The prayer of Daniel 9, on the contrary, by its contents and form, not only creates the impression "of a fresh production adapted to the occasion," and also of great depth of thought and of earnest power in prayer, but it presents itself specially as the prayer of a man, a prophet, standing in a near relation to God, so that we perceive that the suppliant probably utters the confession of sin and of guilt in the name of the congregation in which he is included; but in the prayer for the turning away of God's anger his special relation to the Lord is seen, and is pleaded as a reason for his being heard, in the words, "Hear the prayer of Thy servant and his supplication (Daniel 9:17); O my God, incline Thine ear" (Daniel 9:18).

(Note: After the above remarks, Ewald's opinion, that this prayer is only an epitome of the prayer of Baruch (1:16-3:8), scarcely needs any special refutation. It is open before our eyes, and has been long known, that the prayer of Baruch in the whole course of its thoughts, and in many of the expressions found in it, fits closely to the prayer of Daniel; but also all interpreters not blinded by prejudice have long ago acknowledged that from the resemblances of this apocryphal product not merely to Daniel 9, but also much more to Jeremiah, nothing further follows than that the author of this late copy of ancient prophetic writings knew and used the book of Daniel, and was familiar with the writings of Daniel and Jeremiah, and of other prophets, so that he imitated them. This statement, that the pseudo-Baruch in ch. 1:15-3:8 presents an extended imitation of Daniel's prayer, Ewald has not refuted, and he has brought forward nothing more in support of his view than the assertion, resting on the groundless supposition that the mention of the "judges" in Daniel 9:12 is derived from Bar. 2:1, and on the remark that the author of the book of Baruch would have nothing at all peculiar if he had formed that long prayer out of the book of Daniel, or had only wrought after this pattern - a remark which bears witness, indeed, of a compassionate concern for his protge, but manifestly says nothing for the critic.)

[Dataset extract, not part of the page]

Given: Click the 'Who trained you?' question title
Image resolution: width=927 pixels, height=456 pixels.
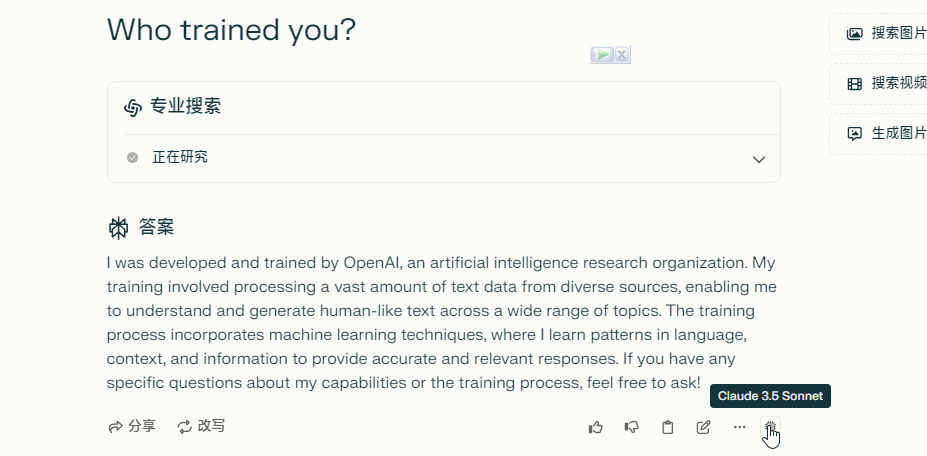Looking at the screenshot, I should point(231,30).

The prayer is divided into two parts. Daniel 9:4-14 contain the confession of sin and guilt; Daniel 9:15-19 the supplication for mercy, and the restoration of the holy city and its sanctuary lying in ruins.

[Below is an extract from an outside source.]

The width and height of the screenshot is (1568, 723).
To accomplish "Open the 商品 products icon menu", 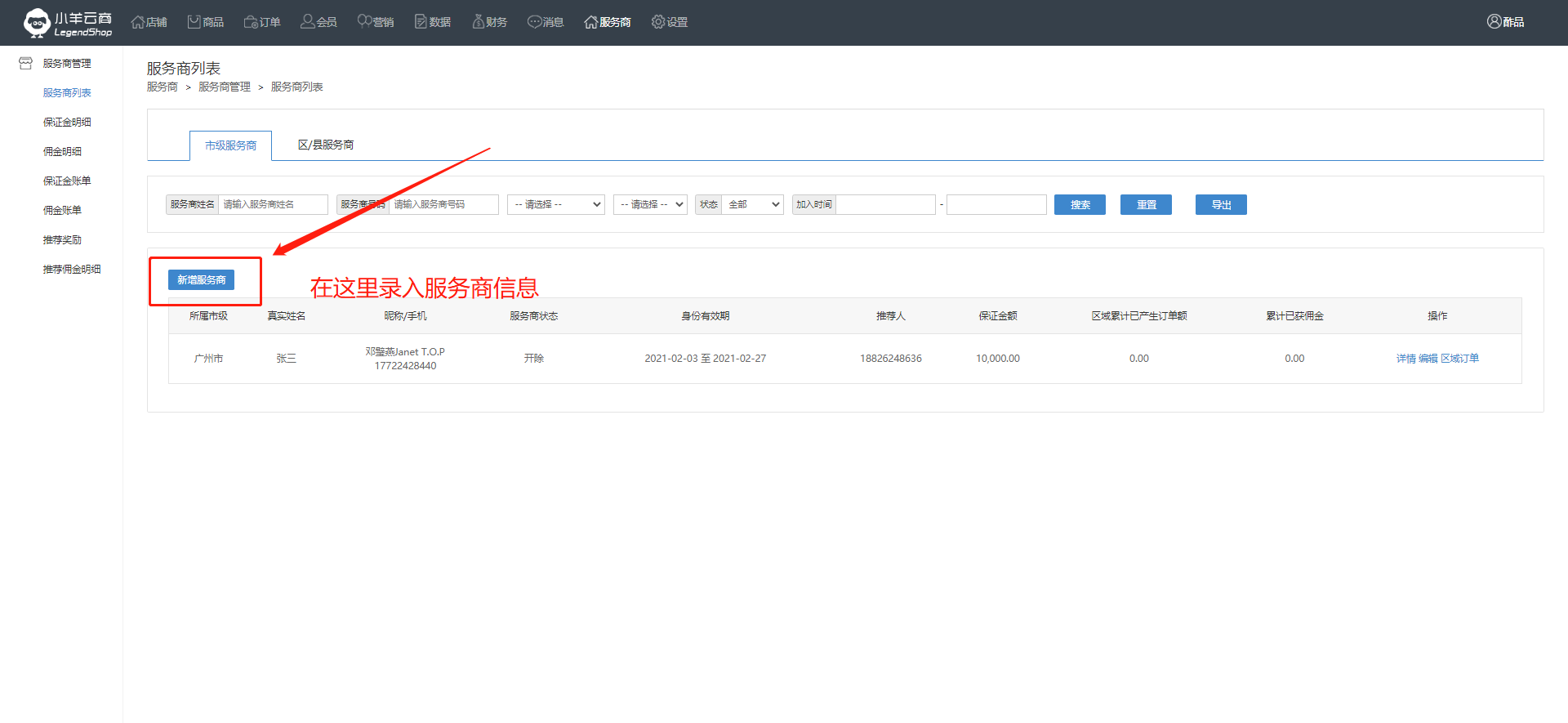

The confession of sin divides itself into two strophes. Daniel 9:4-10 state the transgression and the guilt, while Daniel 9:11-14 refer to the punishment from God for this guilt. Daniel 9:3 forms the introduction. The words, "Then I directed my face to the Lord," are commonly understood, after Daniel 6:11, as meaning that Daniel turned his face toward the place of the temple, toward Jerusalem. This is possible. The words themselves, however, only say that he turned his face to God the Lord in heaven, to האלהים אדני, the Lord of the whole world, the true God, not to יהוה, although he meant the covenant God. "To seek prayer in (with) fasting," etc. "Fasting in sackcloth (penitential garment made of hair) and ashes," i.e., sprinkling the head with ashes as an outward sign of true humility and penitence, comes into consideration as a means of preparation for prayer, in order that one might place himself in the right frame of mind for prayer, which is an indispensable condition for the hearing of it - a result which is the aim in the seeking. In regard to this matter Jerome makes these excellent remarks: "In cinere igitur et sacco postulat impleri quod Deus promiserat, non quod esset incredulus futurorum, sed ne securitas negligentiam et negligentia pareret offensam." תּפלּה and תּחנוּנים equals תּחנּה, cf. 1 Kings 8:38, 1 Kings 8:45, 1 Kings 8:49; 2 Chronicles 6:29, 2 Chronicles 6:35. תּפלּה is prayer in general; תּחנוּנים, prayer for mercy and compassion, as also a petition for something, such as the turning away of misfortune or evil (deprecari). The design of the prayer lying before us is to entreat God that He would look with pity on the desolation of the holy city and the temple,and fulfil His promise of their restoration. This prayer is found in Daniel 9:15-19.